Apple to pay US$1.9 million to online Chinese publisher for copyright infringement in App Store
- The Tianjin Binhai People’s Court found several unnamed apps on Apple’s online App Store in mainland China published unlicensed content
- COL Digital Publishing Group has sued Apple four different times since 2012 in cases related to digital works
Apple and COL Digital Publishing’s legal battle is expected to continue because the plaintiff’s lawsuit concerns 83 separate incidents and 460 different IPs, with the total amount of damages claimed reaching more than 70 million yuan, according to the China Securities Journal report.
Apple declined to comment on Thursday. A lawyer for COL Digital Publishing confirmed the Tianjin court’s ruling, but declined to further comment because the case is ongoing.
This was not the first time COL Digital Publishing hauled Apple to court. The mainland firm has sued Apple four different times since 2012 in cases related to digital works, according to the report.
In April, the Beijing Intellectual Property Court rejected Apple’s request to appeal its earlier ruling that the US company infringed on COL Digital Publishing’s right to communicate its works to the public. Apple was ordered to pay 368,000 yuan in remedy to the online publisher.
Apple has long prided itself on having a fair and secure ecosystem, but legal pressure from consumers and other parties has shown cracks in the tech company’s “walled garden”.
The management of Apple’s App Store in mainland China has not met the requirements of the country’s Copyright Law, according to You Yunting, a senior partner at Shanghai Debund Law Firm.
“Chinese courts have established rather high standards for duty of care, which means that … you cannot get away from responsibilities when infringement happens on your platform,” You said.
That issue could come back to bite Apple in the world’s second largest economy, where it has not been faring well in recent litigation.

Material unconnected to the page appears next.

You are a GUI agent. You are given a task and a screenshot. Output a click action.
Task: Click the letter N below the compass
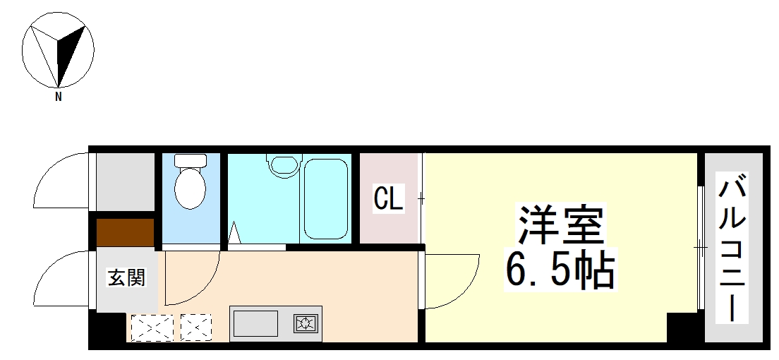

In a decision handed down in September, the country’s Supreme People’s Court ruled that a lawsuit filed by a Chinese consumer against Apple’s mainland subsidiary on antitrust grounds could proceed in a Shanghai court. That ruling rejected Apple’s plea that its China entity, which mainly distributes the company’s products to the local market, should not be sued over issues related to the operations of its App Store in the country.